また木下は、このコロナ禍でいろんな思いを持って参加する、今回の劇団たちに向けて、以下のようなエールを送った。
「安住の地さんは中止を決めましたが、今はこういう状態なので、演劇をする・しないというのは、それぞれの団体の自由意志で決めていかなくちゃいけないこと。この(コロナ禍の)一年半、あらゆる演劇が大中小関係なく、そういう風な嵐に見舞われています。でもその中で、きっと見つけたことがあるんじゃないか? と。
結局一年半が経っても、舞台を止めてないというか、生の演劇をやることに合意を得ている人たちなので、きっとそれなりの覚悟……というほど大げさじゃないかもしれないけど、やるぞ!って気持ちがきっとあるので、そのこと自体が強いメッセージになると思う。そこをすごく、期待しています」。
今回参加する劇団の中には、まだ関西以外での公演実績がない若手も、細く長く活動を続けてきたベテランもいる。しかしいわゆる小劇場出世すごろくに即座に乗っからなくても、地元で地道に胆力を付けていれば、何かのきっかけで世界レベルの脚光を浴びる可能性がある……ということは、ディレクターのウォーリー木下が自ら証明してくれている。

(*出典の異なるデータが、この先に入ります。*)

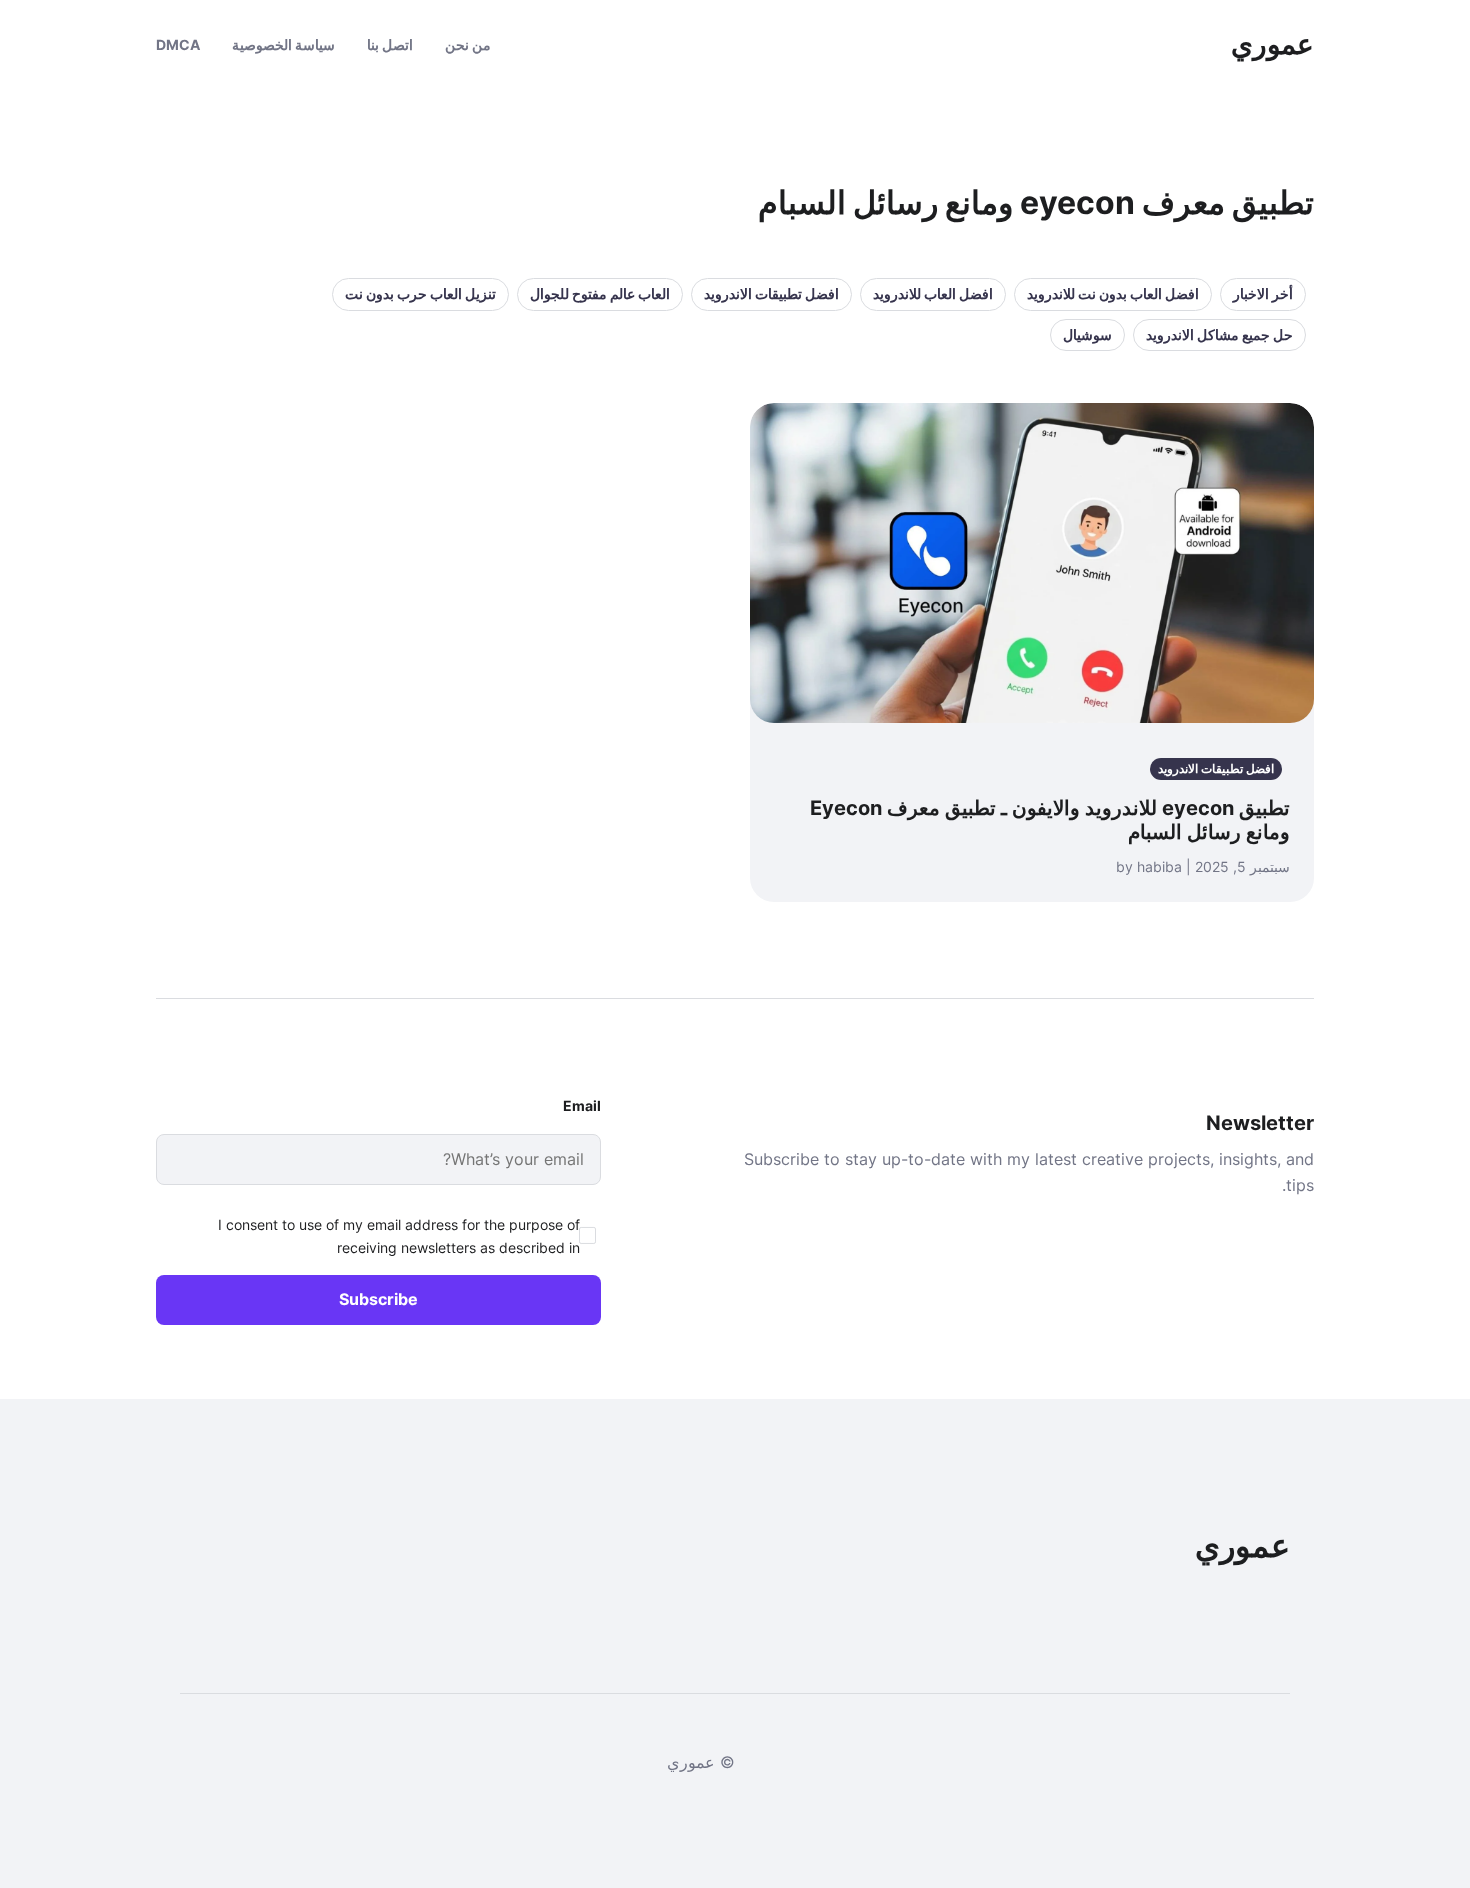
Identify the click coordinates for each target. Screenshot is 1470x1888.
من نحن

「KAVC FLAG COMPANY 2021-2022」ロゴ。
地元の小劇場演劇を観る楽しみの大きな一つは、自分と一緒に成長した、自分が誰よりも知ってると思って接していた劇団やアーティストが、世間から大きな注目を浴びて「ほら、私の審美眼は正しかった」と満足したり、その達成感を一緒に喜ぶことができるということだ。その点KFCは、かつて参加した団体のほとんどが、今も順調に人気・実力を伸ばしている、かなりの選球眼を持つ企画だと言えるだろう。できれば2~3劇団を見比べると、演劇の多様性を確認できるだけでなく、大げさなことを言えば、この不確実な世界を生きていく上での、大きな刺激までもらうことになるかもしれない。